───── EXERCISE INPUT ─────
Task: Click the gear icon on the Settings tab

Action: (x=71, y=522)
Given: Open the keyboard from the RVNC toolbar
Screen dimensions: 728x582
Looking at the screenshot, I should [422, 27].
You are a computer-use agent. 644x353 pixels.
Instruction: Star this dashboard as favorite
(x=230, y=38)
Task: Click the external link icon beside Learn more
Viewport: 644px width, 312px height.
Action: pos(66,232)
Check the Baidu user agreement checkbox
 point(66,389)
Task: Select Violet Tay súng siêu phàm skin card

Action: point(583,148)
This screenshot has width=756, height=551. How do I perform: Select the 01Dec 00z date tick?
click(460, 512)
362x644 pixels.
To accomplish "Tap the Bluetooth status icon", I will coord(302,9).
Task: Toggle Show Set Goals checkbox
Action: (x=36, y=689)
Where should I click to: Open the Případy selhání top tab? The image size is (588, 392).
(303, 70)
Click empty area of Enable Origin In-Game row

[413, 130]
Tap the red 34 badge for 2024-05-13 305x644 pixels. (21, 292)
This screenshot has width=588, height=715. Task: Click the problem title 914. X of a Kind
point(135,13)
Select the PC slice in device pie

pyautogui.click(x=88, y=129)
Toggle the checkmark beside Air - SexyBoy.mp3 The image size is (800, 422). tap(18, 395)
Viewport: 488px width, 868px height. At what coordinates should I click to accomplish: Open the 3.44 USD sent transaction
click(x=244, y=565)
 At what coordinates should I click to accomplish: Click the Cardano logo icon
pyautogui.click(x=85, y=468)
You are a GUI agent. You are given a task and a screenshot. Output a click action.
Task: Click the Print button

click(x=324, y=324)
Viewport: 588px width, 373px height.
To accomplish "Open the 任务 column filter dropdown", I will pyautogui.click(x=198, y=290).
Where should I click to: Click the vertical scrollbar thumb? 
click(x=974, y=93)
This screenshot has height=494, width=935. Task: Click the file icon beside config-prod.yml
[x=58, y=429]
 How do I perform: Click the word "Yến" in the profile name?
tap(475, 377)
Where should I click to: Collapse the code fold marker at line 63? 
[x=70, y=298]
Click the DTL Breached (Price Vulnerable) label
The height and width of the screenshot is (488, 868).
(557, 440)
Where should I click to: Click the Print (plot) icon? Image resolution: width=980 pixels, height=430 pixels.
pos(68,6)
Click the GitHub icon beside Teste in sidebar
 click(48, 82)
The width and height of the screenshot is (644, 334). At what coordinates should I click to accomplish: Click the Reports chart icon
─────
◆ AIM OF THE TASK ◆
What you return should be the lines from the start of the data through the line with "Toggle the checkmark", quoted exactly and nothing more.

◆ ANSWER SECTION ◆
Task: Click the gear icon on the Settings tab

Action: (x=71, y=522)
Given: Open the keyboard from the RVNC toolbar
Screen dimensions: 728x582
Looking at the screenshot, I should [422, 27].
You are a computer-use agent. 644x353 pixels.
Instruction: Star this dashboard as favorite
(x=230, y=38)
Task: Click the external link icon beside Learn more
Viewport: 644px width, 312px height.
Action: pos(66,232)
Check the Baidu user agreement checkbox
 point(66,389)
Task: Select Violet Tay súng siêu phàm skin card

Action: point(583,148)
This screenshot has width=756, height=551. How do I perform: Select the 01Dec 00z date tick?
click(460, 512)
362x644 pixels.
To accomplish "Tap the Bluetooth status icon", I will coord(302,9).
Task: Toggle Show Set Goals checkbox
Action: (x=36, y=689)
Where should I click to: Open the Případy selhání top tab? The image size is (588, 392).
(303, 70)
Click empty area of Enable Origin In-Game row

[413, 130]
Tap the red 34 badge for 2024-05-13 305x644 pixels. (21, 292)
This screenshot has width=588, height=715. Task: Click the problem title 914. X of a Kind
point(135,13)
Select the PC slice in device pie

pyautogui.click(x=88, y=129)
Toggle the checkmark beside Air - SexyBoy.mp3 The image size is (800, 422). tap(18, 395)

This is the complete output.